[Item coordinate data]
■ ■ ■ ■

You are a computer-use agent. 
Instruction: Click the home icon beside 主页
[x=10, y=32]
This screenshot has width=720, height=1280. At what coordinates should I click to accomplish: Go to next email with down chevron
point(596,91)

■ ■ ■ ■

SET TASK:
Write out all the items again, substituting "button" for "icon" and leaving everything else unchanged.

ANSWER IN FULL:
You are a computer-use agent. 
Instruction: Click the home button beside 主页
[x=10, y=32]
This screenshot has width=720, height=1280. At what coordinates should I click to accomplish: Go to next email with down chevron
point(596,91)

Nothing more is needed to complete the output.